TASK ITEM
After finding the line that holds "You are a computer-use agent." below, set down that line and the rest through the final one exactly, leaving the pictures out.

EXERCISE DATA
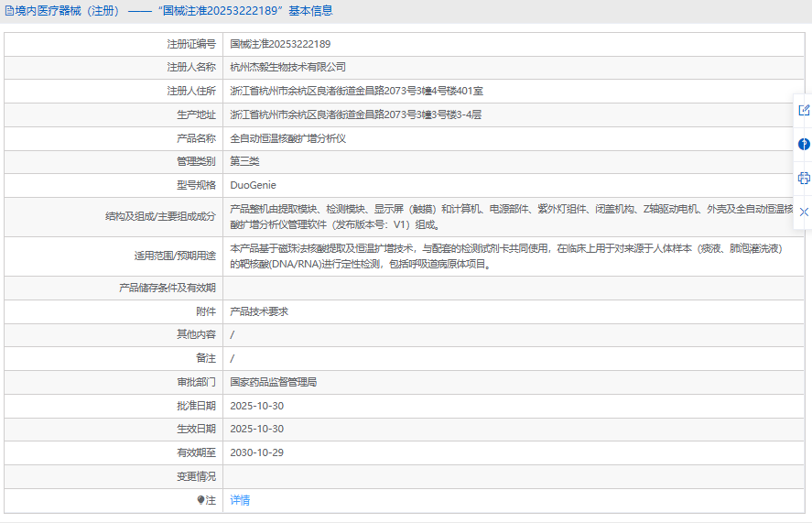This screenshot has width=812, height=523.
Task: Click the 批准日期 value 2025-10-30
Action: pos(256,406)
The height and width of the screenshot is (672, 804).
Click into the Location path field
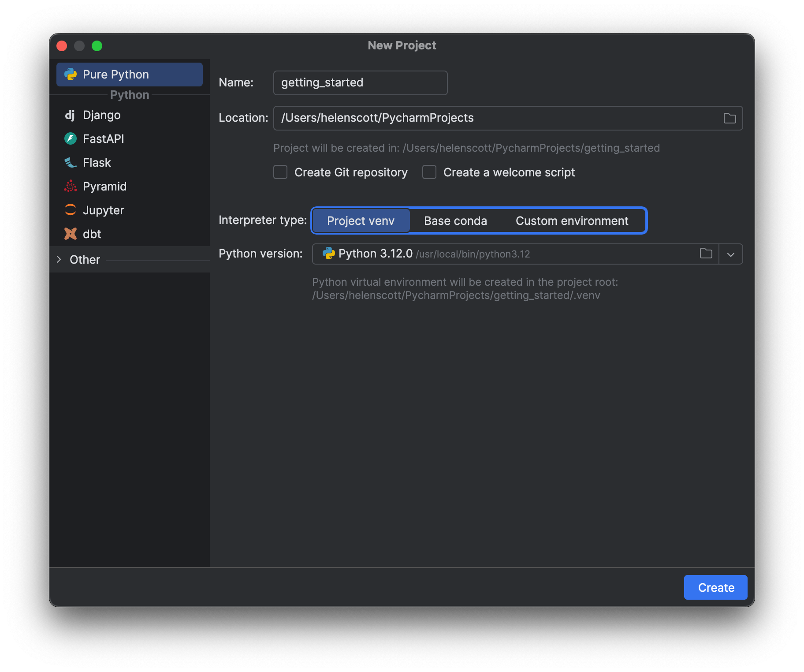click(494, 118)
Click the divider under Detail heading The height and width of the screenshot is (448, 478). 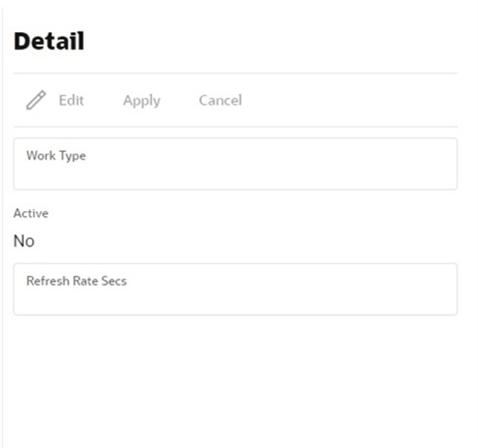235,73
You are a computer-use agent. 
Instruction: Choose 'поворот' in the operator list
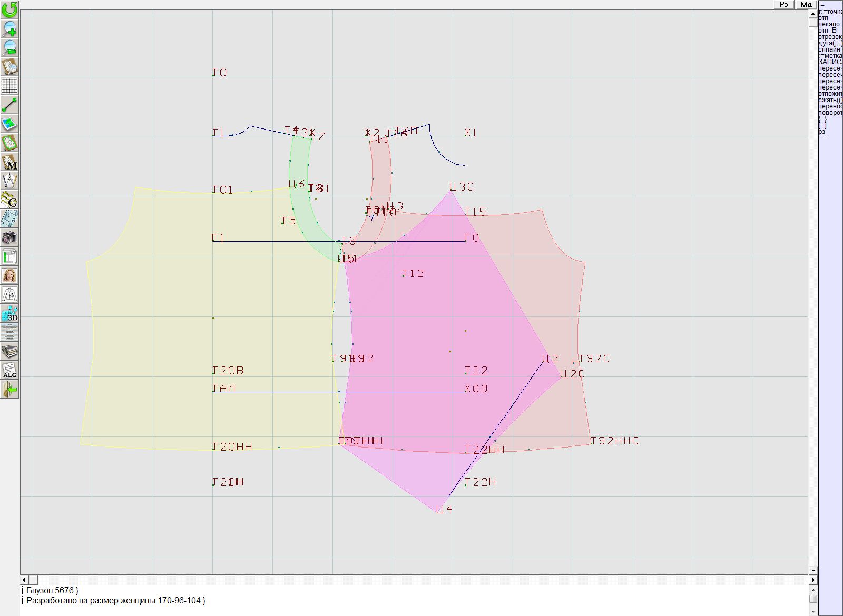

EXERCISE RESPONSE
You are a computer-use agent. 
Instruction: Choose 'поворот' in the operator list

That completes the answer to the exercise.